Thrombotic events and bleeding complications during ECMO runs are two major contradictory issues encountered by clinicians. Systemic anticoagulation with unfractionated heparin, the most frequently used anticoagulant [19], will be inevitability accompanied by an increased risk of bleeding. A recent systematic review and meta-analysis summarized that bleeding complications occurred in 8–100% of the included patients and neurological complications (including neurological bleeding) in 8–76% of the included patients [20]. It is thus indispensable to adjust the infused dose of unfractionated heparin based on individualization.

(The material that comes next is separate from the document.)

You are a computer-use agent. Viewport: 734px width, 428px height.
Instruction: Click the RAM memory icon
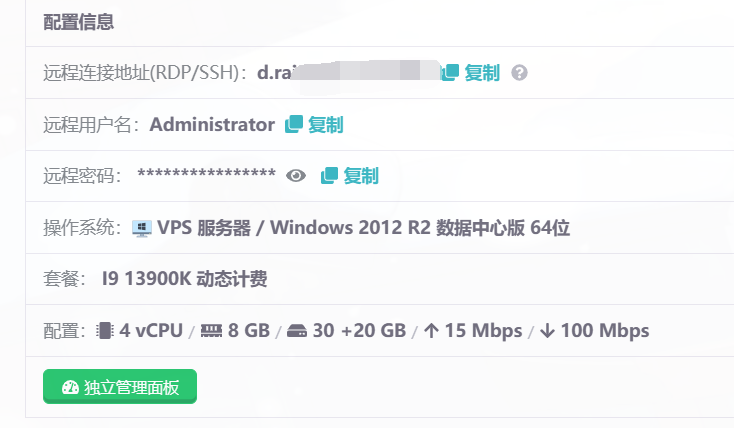[211, 331]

A previous study demonstrated the safety of a low-dose anticoagulation strategy including the maintenance of aPTT of 40–60 s during ECMO therapy for acute respiratory distress syndrome [21]. Therefore, we adjusted the dose of unfractionated heparin to maintain a targeted ACT range of 150–170 s and an aPTT of 40–60 s to avoid ICH given the brain metastases. Finally, the patient had no clotting or bleeding complications during VA-ECMO treatment.
In conclusion, VA-ECMO may be an effective ‘bridging’ therapy to circulation recovery during conventional reperfusion therapy for SPE-induced hemodynamic collapse in malignancy patients with brain metastases. Given the high risk of bleeding in this population cohort, an individualized anticoagulation regimen is suggested.